[INFORMATION PROVIDED]:

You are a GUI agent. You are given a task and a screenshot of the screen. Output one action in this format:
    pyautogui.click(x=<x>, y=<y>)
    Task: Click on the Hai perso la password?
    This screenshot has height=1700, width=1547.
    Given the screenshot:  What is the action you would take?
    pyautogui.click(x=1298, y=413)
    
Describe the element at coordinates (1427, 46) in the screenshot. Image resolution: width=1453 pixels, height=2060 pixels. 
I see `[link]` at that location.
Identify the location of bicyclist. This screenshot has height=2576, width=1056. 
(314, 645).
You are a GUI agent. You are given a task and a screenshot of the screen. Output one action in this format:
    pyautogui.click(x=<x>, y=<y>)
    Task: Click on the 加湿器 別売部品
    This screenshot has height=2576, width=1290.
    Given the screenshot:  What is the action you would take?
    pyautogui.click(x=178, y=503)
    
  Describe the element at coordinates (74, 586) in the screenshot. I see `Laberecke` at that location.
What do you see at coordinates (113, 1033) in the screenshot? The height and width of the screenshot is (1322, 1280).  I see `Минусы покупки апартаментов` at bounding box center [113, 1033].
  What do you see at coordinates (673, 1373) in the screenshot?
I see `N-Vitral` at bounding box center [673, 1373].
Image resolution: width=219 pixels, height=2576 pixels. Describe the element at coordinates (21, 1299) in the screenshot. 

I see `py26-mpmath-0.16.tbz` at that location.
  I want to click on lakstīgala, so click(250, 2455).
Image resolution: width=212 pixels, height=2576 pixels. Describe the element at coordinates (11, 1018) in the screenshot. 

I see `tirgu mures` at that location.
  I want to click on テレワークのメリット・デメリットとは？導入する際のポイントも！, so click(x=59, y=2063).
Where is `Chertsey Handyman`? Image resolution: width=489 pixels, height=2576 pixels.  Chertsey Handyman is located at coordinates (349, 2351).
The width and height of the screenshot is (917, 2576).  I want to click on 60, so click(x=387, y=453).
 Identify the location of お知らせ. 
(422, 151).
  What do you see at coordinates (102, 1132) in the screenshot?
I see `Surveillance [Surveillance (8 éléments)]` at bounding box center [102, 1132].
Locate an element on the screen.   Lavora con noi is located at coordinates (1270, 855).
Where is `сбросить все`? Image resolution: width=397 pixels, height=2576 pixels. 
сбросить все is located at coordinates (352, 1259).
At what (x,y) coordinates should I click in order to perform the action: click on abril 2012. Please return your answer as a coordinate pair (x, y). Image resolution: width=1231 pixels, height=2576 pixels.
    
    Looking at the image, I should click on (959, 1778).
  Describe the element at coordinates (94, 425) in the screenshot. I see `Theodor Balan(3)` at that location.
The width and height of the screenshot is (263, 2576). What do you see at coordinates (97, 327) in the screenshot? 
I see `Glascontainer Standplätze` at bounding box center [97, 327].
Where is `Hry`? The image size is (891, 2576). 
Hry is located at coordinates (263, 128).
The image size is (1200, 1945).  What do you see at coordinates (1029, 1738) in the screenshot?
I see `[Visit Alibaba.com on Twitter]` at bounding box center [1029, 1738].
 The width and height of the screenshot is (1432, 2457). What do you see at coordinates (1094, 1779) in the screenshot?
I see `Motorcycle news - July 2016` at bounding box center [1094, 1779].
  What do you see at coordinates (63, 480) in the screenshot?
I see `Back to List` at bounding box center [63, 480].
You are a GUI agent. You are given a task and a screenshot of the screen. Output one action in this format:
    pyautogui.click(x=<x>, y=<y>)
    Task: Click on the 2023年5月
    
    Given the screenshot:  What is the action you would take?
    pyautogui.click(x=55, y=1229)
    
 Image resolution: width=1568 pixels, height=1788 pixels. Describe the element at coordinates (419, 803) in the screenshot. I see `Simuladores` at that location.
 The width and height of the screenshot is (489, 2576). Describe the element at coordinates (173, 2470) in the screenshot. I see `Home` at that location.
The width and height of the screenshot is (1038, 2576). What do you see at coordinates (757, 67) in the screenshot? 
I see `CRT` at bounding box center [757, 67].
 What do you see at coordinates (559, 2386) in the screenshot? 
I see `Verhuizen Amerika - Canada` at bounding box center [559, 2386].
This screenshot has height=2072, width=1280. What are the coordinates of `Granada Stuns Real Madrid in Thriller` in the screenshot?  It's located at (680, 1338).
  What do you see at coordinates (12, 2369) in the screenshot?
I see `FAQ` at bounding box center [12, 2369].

[WHAT YOU NEED TO DO]:
Repeat the entries between the line containing "Locate an element" and the line containing "сбросить все is", inclusive.

[ANSWER]:
Locate an element on the screen.   Lavora con noi is located at coordinates (1270, 855).
Where is `сбросить все`? Image resolution: width=397 pixels, height=2576 pixels. 
сбросить все is located at coordinates (352, 1259).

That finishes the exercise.